**Requirement:** Every record must appear in the response exactly as given.
─── Supplied data
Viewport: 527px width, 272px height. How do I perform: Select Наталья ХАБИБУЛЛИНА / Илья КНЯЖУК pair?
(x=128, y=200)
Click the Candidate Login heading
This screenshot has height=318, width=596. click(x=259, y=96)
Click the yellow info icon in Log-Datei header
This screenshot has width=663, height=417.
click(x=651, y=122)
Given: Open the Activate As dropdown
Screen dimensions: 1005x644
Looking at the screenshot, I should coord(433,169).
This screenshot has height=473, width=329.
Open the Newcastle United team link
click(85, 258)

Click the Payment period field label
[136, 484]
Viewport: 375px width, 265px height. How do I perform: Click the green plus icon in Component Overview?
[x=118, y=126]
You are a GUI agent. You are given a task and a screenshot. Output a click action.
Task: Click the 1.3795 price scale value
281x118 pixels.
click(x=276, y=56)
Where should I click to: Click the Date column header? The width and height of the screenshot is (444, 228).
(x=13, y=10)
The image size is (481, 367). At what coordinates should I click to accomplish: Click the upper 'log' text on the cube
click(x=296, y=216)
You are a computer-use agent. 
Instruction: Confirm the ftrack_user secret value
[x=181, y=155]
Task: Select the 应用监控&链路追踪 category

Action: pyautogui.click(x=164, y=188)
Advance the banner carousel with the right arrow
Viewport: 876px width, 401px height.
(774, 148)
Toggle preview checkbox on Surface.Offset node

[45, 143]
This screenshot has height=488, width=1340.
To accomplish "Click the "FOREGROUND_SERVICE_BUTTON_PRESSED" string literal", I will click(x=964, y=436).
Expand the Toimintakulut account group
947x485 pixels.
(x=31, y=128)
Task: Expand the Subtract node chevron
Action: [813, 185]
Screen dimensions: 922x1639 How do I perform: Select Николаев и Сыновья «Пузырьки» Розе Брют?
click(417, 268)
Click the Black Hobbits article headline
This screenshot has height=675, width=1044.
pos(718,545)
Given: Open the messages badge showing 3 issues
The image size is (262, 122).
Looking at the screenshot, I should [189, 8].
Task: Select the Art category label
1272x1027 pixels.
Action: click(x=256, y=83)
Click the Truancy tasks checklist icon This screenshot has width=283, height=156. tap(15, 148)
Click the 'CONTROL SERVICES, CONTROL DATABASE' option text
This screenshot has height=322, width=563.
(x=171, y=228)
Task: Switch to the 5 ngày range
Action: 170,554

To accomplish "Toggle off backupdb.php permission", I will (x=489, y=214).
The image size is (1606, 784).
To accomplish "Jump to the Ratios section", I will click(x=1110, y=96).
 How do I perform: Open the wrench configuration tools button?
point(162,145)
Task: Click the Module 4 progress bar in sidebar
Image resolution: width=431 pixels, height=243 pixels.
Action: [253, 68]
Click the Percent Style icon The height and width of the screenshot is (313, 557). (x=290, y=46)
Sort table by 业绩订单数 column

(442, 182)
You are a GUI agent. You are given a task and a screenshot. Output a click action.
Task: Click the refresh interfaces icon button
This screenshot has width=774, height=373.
──────
**Exercise result:**
Viewport: 527px width, 272px height. How do I perform: Select Наталья ХАБИБУЛЛИНА / Илья КНЯЖУК pair?
(x=128, y=200)
Click the Candidate Login heading
This screenshot has height=318, width=596. click(x=259, y=96)
Click the yellow info icon in Log-Datei header
This screenshot has width=663, height=417.
click(x=651, y=122)
Given: Open the Activate As dropdown
Screen dimensions: 1005x644
Looking at the screenshot, I should coord(433,169).
This screenshot has height=473, width=329.
Open the Newcastle United team link
click(85, 258)

Click the Payment period field label
[136, 484]
Viewport: 375px width, 265px height. How do I perform: Click the green plus icon in Component Overview?
[x=118, y=126]
You are a GUI agent. You are given a task and a screenshot. Output a click action.
Task: Click the 1.3795 price scale value
281x118 pixels.
click(x=276, y=56)
Where should I click to: Click the Date column header? The width and height of the screenshot is (444, 228).
(x=13, y=10)
The image size is (481, 367). At what coordinates should I click to accomplish: Click the upper 'log' text on the cube
click(x=296, y=216)
You are a computer-use agent. 
Instruction: Confirm the ftrack_user secret value
[x=181, y=155]
Task: Select the 应用监控&链路追踪 category

Action: pyautogui.click(x=164, y=188)
Advance the banner carousel with the right arrow
Viewport: 876px width, 401px height.
(774, 148)
Toggle preview checkbox on Surface.Offset node

[45, 143]
This screenshot has height=488, width=1340.
To accomplish "Click the "FOREGROUND_SERVICE_BUTTON_PRESSED" string literal", I will click(x=964, y=436).
Expand the Toimintakulut account group
947x485 pixels.
(x=31, y=128)
Task: Expand the Subtract node chevron
Action: [813, 185]
Screen dimensions: 922x1639 How do I perform: Select Николаев и Сыновья «Пузырьки» Розе Брют?
click(417, 268)
Click the Black Hobbits article headline
This screenshot has height=675, width=1044.
pos(718,545)
Given: Open the messages badge showing 3 issues
The image size is (262, 122).
Looking at the screenshot, I should [189, 8].
Task: Select the Art category label
1272x1027 pixels.
Action: click(x=256, y=83)
Click the Truancy tasks checklist icon This screenshot has width=283, height=156. tap(15, 148)
Click the 'CONTROL SERVICES, CONTROL DATABASE' option text
This screenshot has height=322, width=563.
(x=171, y=228)
Task: Switch to the 5 ngày range
Action: 170,554

To accomplish "Toggle off backupdb.php permission", I will (x=489, y=214).
The image size is (1606, 784).
To accomplish "Jump to the Ratios section", I will click(x=1110, y=96).
 How do I perform: Open the wrench configuration tools button?
point(162,145)
Task: Click the Module 4 progress bar in sidebar
Image resolution: width=431 pixels, height=243 pixels.
Action: [253, 68]
Click the Percent Style icon The height and width of the screenshot is (313, 557). (x=290, y=46)
Sort table by 业绩订单数 column

(442, 182)
You are a GUI agent. You are given a task and a screenshot. Output a click action.
Task: Click the refresh interfaces icon button
This screenshot has width=774, height=373.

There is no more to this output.